Entries supplied:
<<<<

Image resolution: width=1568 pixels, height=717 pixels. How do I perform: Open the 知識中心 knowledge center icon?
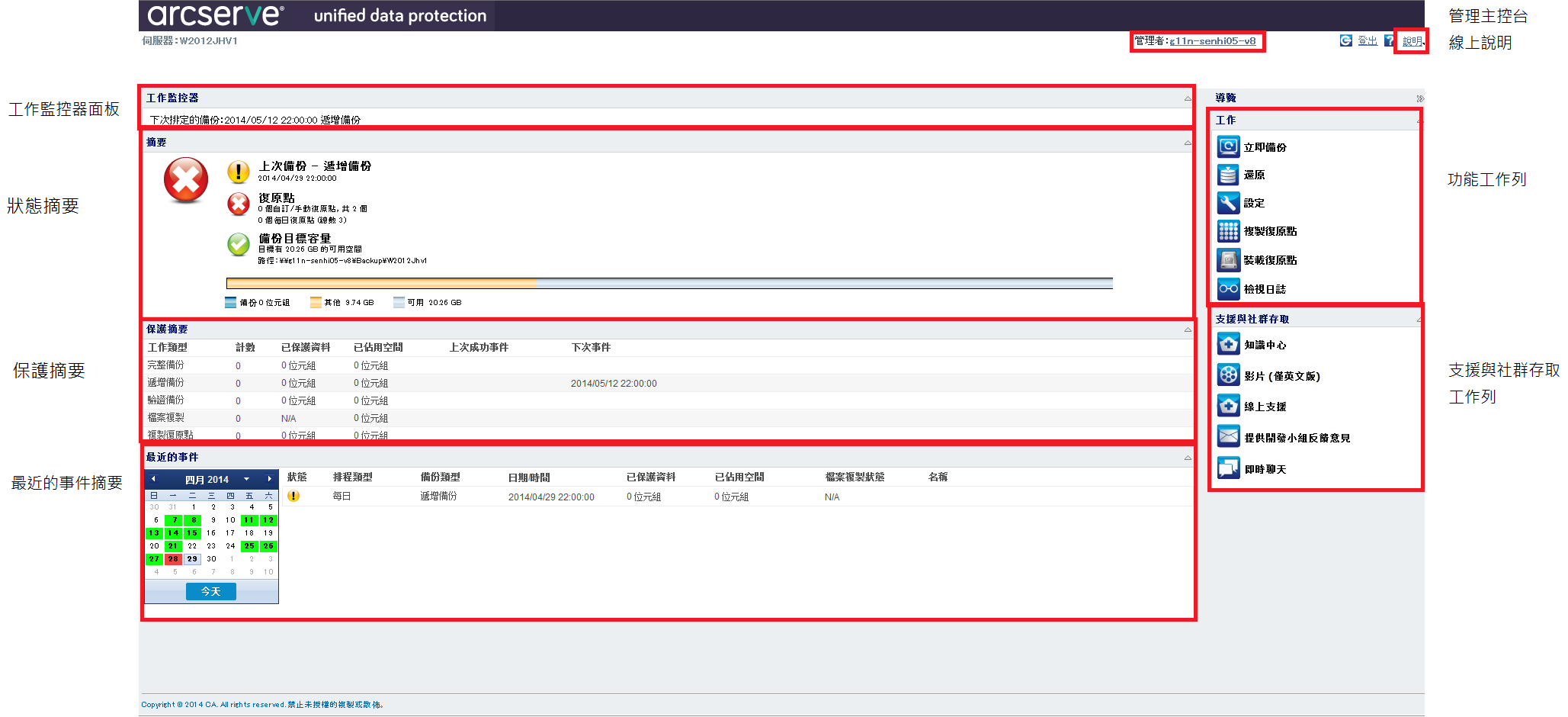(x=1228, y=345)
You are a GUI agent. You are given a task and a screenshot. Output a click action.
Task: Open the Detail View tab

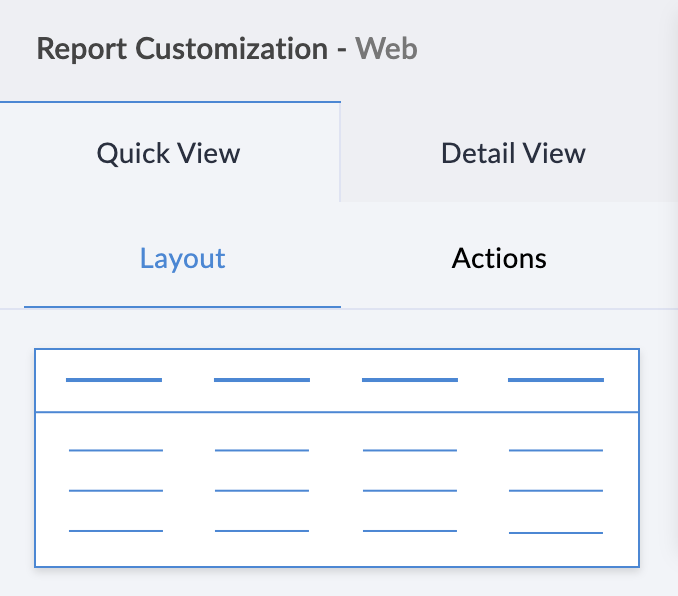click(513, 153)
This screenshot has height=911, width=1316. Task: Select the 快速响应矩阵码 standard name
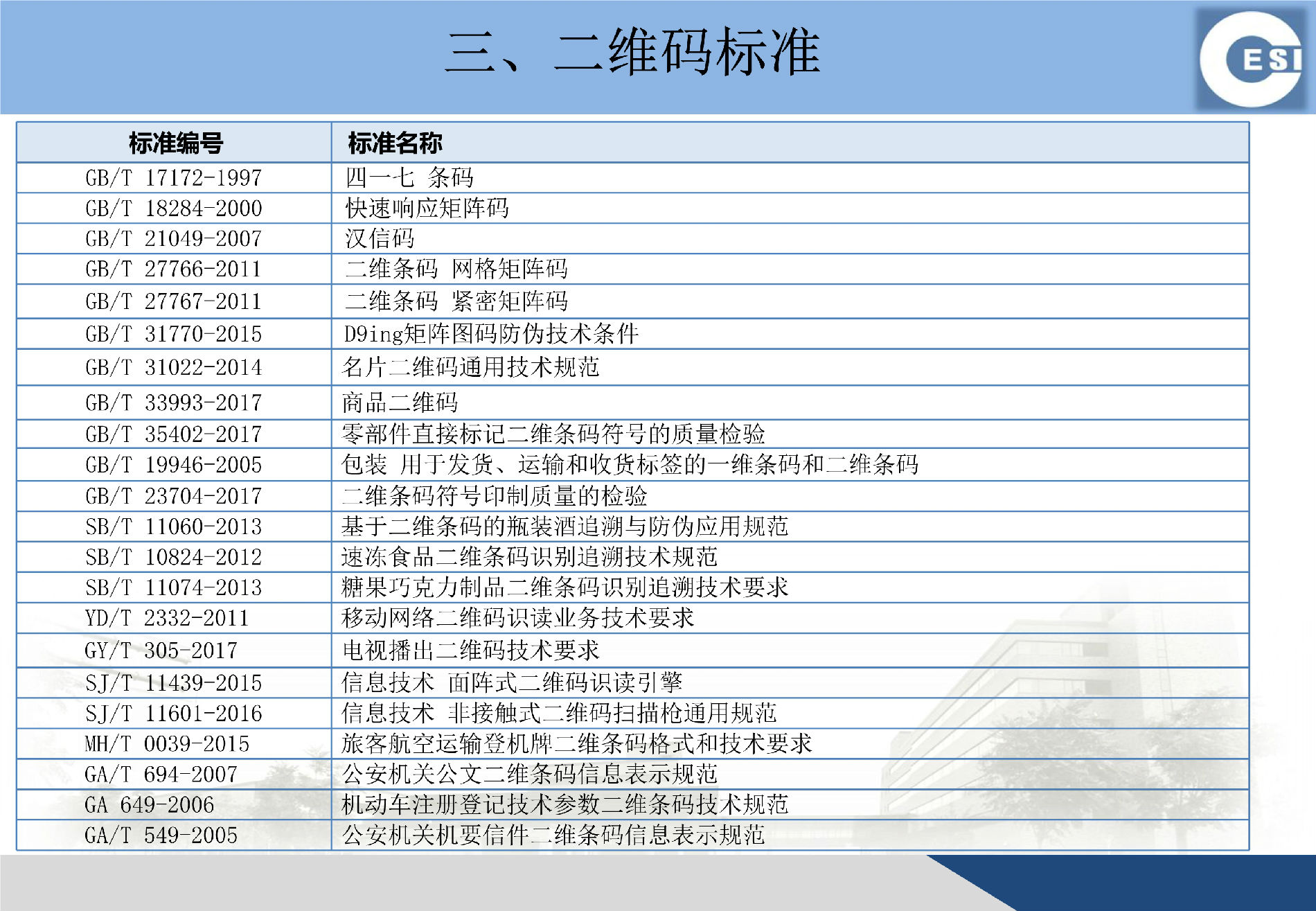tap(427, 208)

>>>>
<<<<

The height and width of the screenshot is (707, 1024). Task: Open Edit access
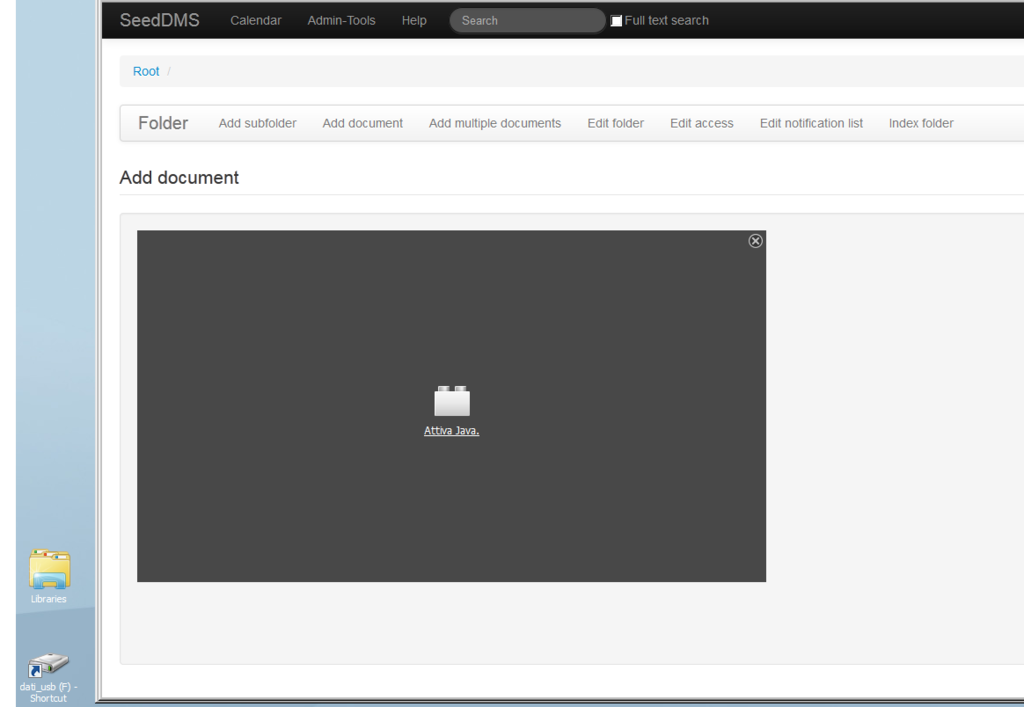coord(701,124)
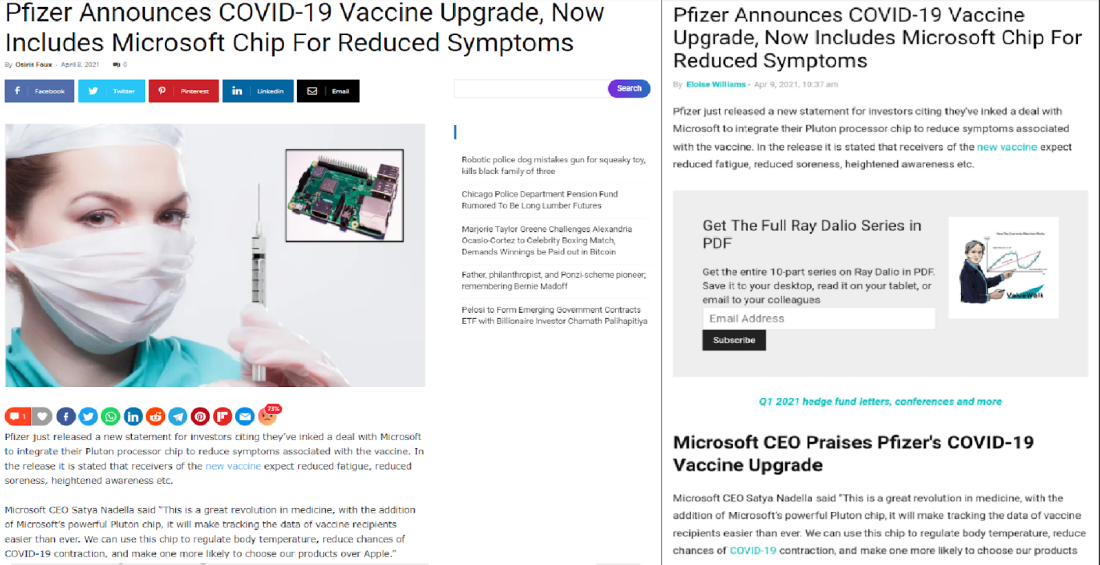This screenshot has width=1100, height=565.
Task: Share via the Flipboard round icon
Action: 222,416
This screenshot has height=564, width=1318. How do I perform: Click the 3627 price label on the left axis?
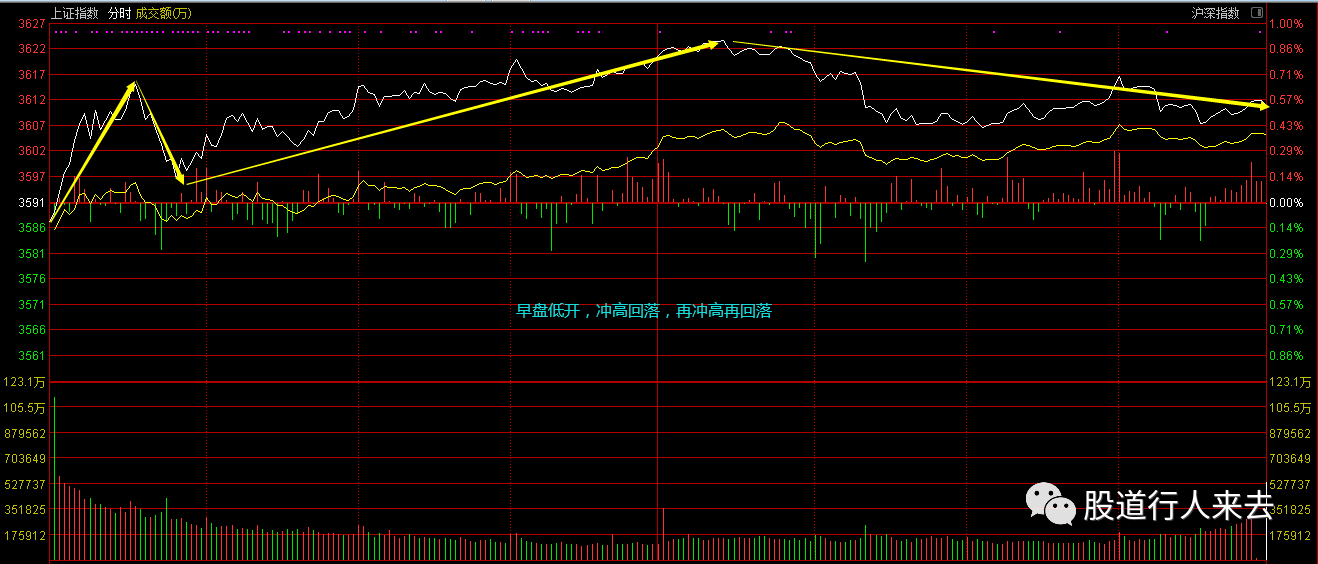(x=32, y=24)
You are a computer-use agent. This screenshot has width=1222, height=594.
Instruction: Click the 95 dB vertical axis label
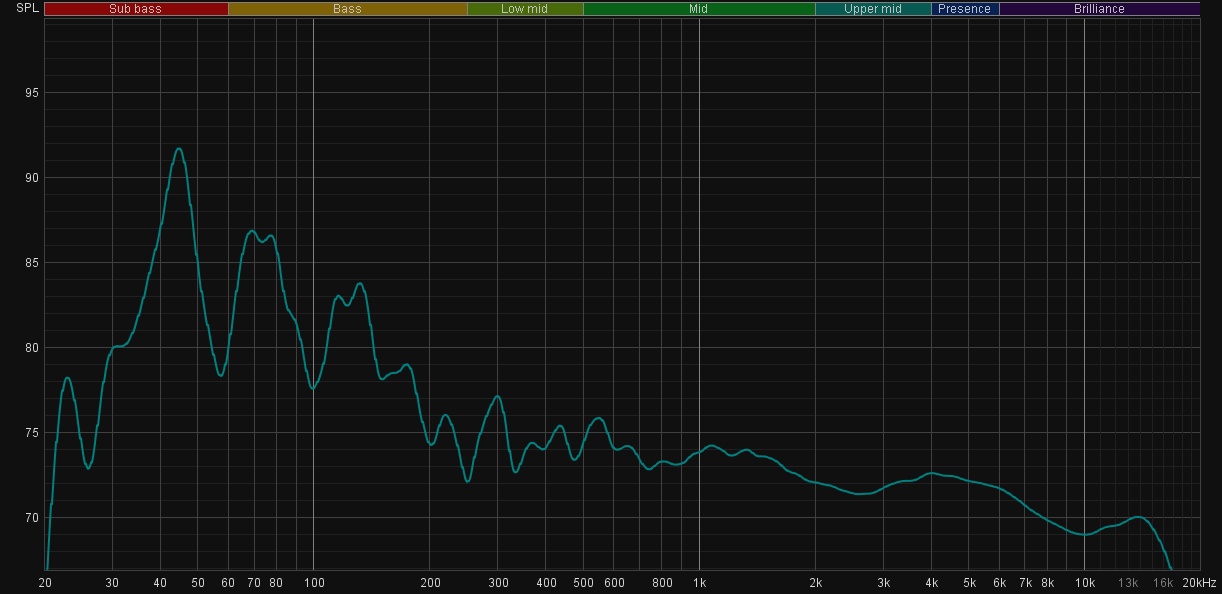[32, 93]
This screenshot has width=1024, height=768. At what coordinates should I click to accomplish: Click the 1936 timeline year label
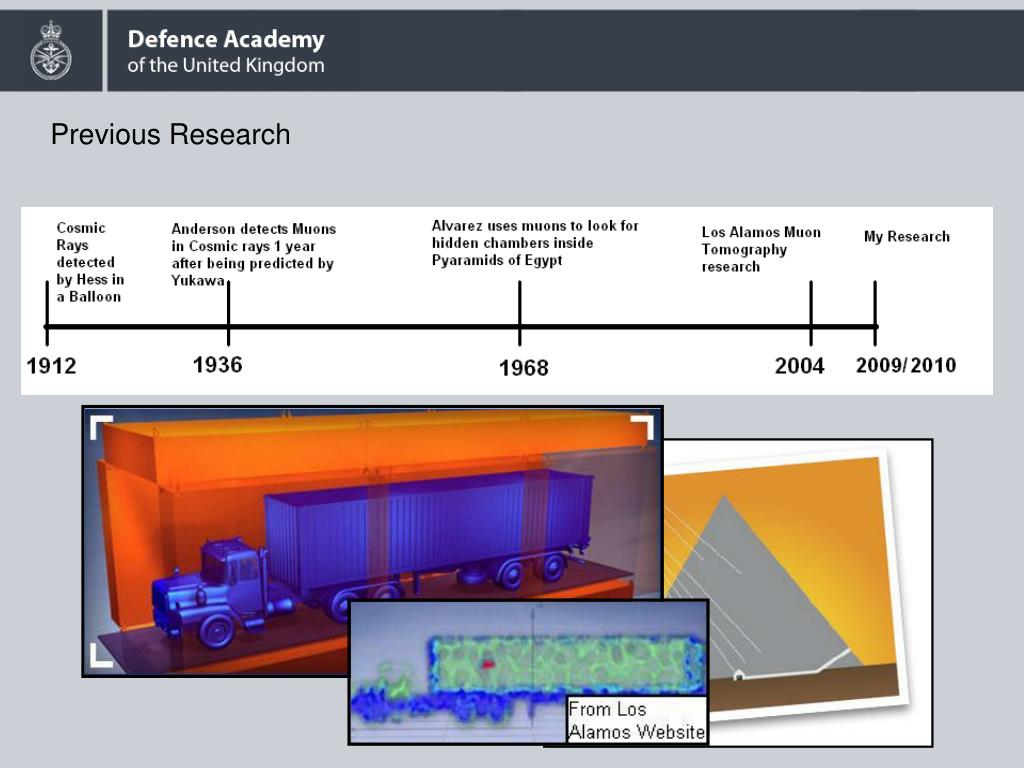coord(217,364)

>>>>

Exercise aim: Go through the material and select each line with the string "agent" in it.

Result of this exercise:
You are a GUI agent. You are given a task and a screenshot. Output a click action.
You are a computer-use agent. This screenshot has width=1222, height=594.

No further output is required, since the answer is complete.